*Problem to solve*:
Every record below should be retyped exactly, and no picture should appear in the copy.

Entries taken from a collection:
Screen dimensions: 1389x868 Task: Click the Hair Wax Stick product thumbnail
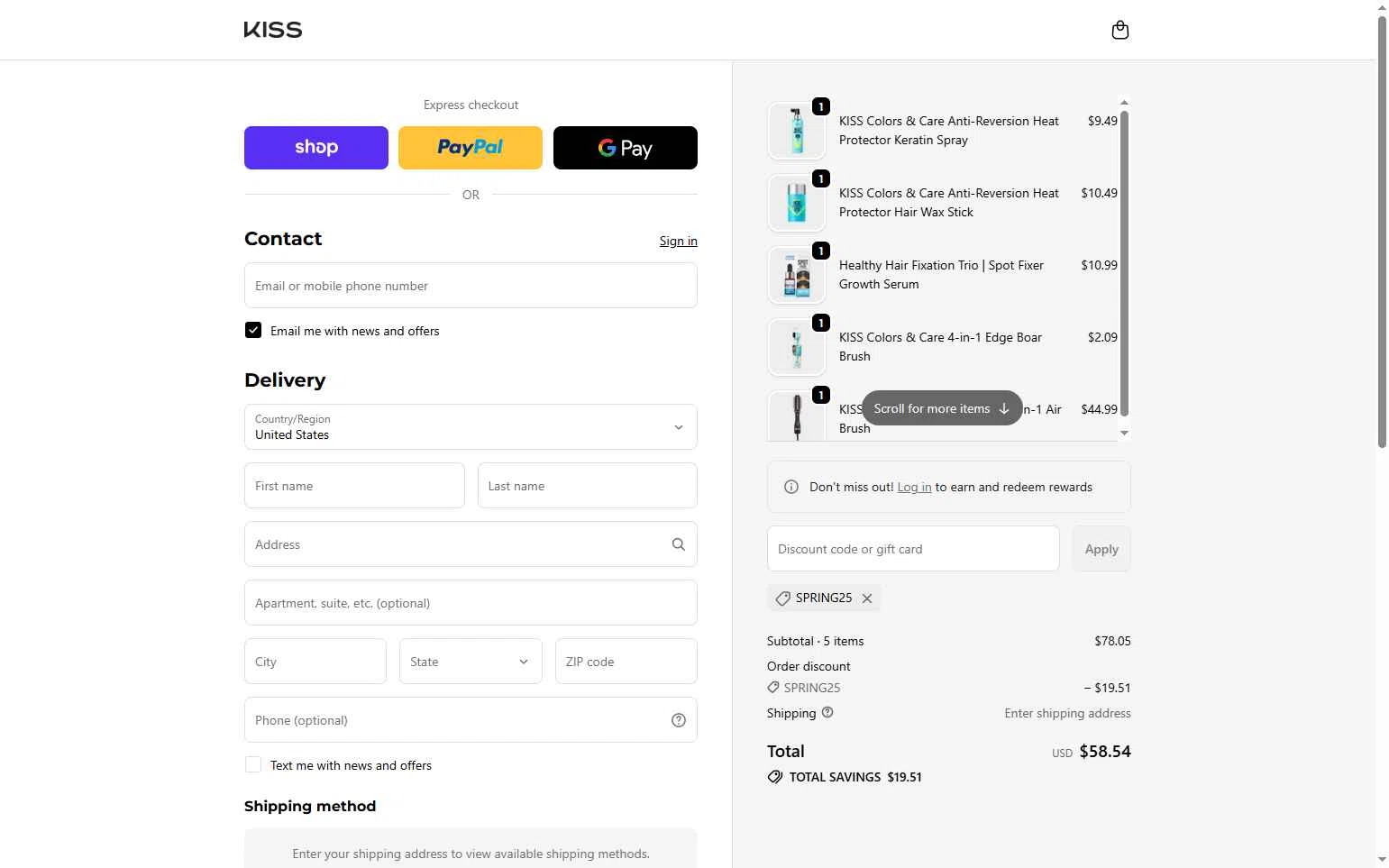pos(797,203)
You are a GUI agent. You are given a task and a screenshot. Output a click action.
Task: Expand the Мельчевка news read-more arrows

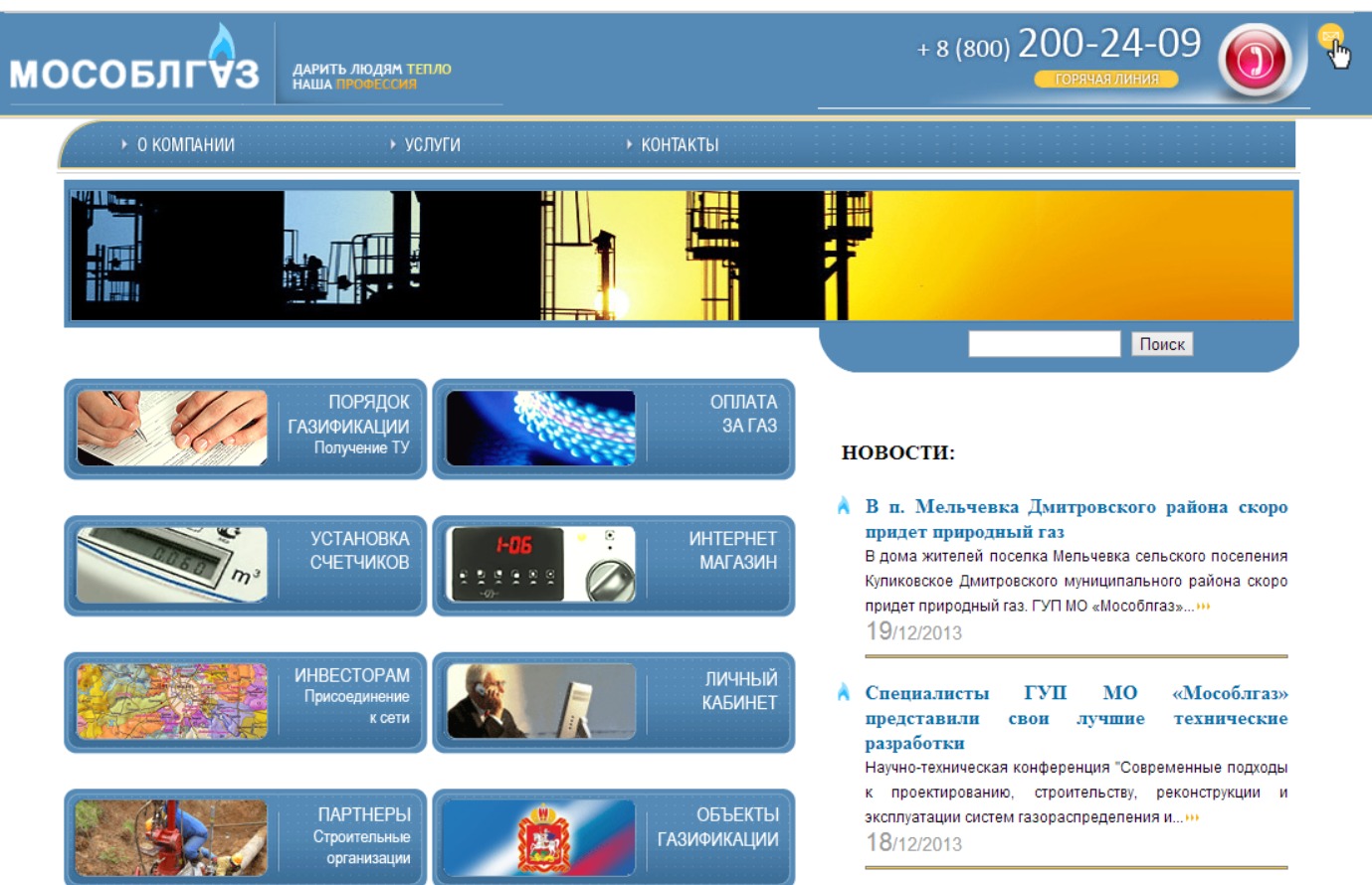(1203, 607)
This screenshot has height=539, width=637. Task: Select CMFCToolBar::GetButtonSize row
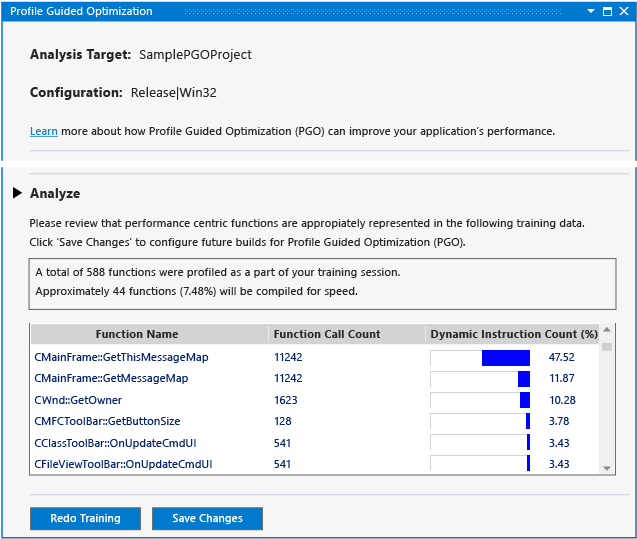(x=107, y=421)
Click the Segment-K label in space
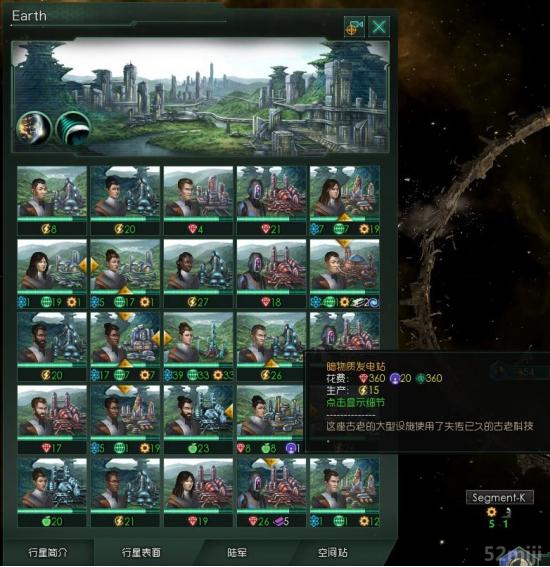 point(499,498)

*Reply to the task*:
Screen dimensions: 1389x868 Task: Click the Hair Wax Stick product thumbnail
pos(797,203)
You are a GUI agent. You are given a task and a screenshot. Output a click action.
Task: Expand the Мельчевка news read-more arrows

(1203, 607)
This screenshot has height=539, width=637. Task: Select CMFCToolBar::GetButtonSize row
(x=107, y=421)
Click the Segment-K label in space
 point(499,498)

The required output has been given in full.